**Exercise instructions:**
Copy nothing but the lines below running from the line containing "Task: Expand the Priority filter dropdown" through the line containing "Task: Switch to 60分钟 chart period", both end lines included.

**Raw data:**
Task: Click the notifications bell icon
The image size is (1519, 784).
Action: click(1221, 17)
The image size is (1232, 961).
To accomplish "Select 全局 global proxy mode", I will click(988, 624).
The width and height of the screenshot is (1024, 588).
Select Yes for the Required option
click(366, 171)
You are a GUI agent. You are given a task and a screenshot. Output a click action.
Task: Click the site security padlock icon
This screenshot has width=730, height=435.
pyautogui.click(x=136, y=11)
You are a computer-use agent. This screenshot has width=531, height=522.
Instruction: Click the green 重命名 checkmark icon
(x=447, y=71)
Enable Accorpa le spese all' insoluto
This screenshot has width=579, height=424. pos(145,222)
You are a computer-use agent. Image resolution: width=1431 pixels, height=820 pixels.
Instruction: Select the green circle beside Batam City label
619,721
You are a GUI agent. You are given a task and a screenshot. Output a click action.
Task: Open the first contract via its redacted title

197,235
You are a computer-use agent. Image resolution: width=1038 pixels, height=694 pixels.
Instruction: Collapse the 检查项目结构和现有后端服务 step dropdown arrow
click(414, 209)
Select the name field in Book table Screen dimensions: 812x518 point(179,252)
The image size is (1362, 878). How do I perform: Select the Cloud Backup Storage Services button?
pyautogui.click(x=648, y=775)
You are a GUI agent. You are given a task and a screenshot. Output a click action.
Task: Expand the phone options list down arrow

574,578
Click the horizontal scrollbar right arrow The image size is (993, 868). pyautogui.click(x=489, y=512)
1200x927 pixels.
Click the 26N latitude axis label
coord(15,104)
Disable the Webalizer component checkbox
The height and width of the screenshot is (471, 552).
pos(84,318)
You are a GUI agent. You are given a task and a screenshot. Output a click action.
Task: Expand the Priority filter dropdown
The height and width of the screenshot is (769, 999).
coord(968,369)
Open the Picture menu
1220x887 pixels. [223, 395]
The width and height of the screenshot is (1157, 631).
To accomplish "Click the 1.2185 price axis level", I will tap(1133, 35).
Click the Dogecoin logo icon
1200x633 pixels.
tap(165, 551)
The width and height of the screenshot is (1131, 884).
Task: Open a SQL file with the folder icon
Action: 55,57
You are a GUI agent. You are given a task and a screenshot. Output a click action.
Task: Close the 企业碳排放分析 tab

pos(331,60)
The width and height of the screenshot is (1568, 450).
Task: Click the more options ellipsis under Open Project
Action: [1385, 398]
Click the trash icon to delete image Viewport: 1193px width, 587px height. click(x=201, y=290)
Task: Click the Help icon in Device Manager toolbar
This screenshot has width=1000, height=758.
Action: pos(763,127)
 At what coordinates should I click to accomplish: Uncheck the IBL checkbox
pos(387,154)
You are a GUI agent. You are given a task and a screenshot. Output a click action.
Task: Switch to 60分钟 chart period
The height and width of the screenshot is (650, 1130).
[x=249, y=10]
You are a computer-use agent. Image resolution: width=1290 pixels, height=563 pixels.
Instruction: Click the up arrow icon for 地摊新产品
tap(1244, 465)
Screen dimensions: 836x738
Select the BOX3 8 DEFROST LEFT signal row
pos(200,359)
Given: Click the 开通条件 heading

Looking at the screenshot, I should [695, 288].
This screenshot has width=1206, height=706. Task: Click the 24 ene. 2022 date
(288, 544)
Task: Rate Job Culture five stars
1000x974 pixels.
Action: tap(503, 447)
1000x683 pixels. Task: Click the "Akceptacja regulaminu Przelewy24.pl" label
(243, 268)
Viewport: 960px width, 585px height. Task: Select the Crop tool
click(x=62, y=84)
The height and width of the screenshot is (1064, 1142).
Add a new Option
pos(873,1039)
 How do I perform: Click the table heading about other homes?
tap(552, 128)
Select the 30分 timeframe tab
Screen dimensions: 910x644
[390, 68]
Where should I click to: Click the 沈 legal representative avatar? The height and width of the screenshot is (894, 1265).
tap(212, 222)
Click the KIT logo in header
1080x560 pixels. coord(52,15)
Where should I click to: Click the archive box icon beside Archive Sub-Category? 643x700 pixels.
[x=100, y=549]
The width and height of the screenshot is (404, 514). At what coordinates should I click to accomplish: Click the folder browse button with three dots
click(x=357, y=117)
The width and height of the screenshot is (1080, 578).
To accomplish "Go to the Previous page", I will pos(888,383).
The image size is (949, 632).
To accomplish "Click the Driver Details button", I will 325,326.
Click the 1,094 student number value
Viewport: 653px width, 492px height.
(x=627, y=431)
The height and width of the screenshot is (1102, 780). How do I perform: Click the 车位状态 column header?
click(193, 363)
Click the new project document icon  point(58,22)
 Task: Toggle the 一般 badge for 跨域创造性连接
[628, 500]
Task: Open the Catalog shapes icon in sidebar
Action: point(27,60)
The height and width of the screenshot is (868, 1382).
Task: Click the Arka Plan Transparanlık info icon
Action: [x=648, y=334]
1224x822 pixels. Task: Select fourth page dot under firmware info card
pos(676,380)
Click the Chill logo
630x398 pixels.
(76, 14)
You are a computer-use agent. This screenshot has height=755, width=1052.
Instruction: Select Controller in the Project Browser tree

**Result of the exercise:**
Task: Expand the Priority filter dropdown
The height and width of the screenshot is (769, 999).
coord(968,369)
Open the Picture menu
1220x887 pixels. [223, 395]
The width and height of the screenshot is (1157, 631).
To accomplish "Click the 1.2185 price axis level", I will tap(1133, 35).
Click the Dogecoin logo icon
1200x633 pixels.
tap(165, 551)
The width and height of the screenshot is (1131, 884).
Task: Open a SQL file with the folder icon
Action: 55,57
You are a GUI agent. You are given a task and a screenshot. Output a click action.
Task: Close the 企业碳排放分析 tab

pos(331,60)
The width and height of the screenshot is (1568, 450).
Task: Click the more options ellipsis under Open Project
Action: [1385, 398]
Click the trash icon to delete image Viewport: 1193px width, 587px height. click(x=201, y=290)
Task: Click the Help icon in Device Manager toolbar
This screenshot has width=1000, height=758.
Action: pos(763,127)
 At what coordinates should I click to accomplish: Uncheck the IBL checkbox
pos(387,154)
You are a GUI agent. You are given a task and a screenshot. Output a click action.
Task: Switch to 60分钟 chart period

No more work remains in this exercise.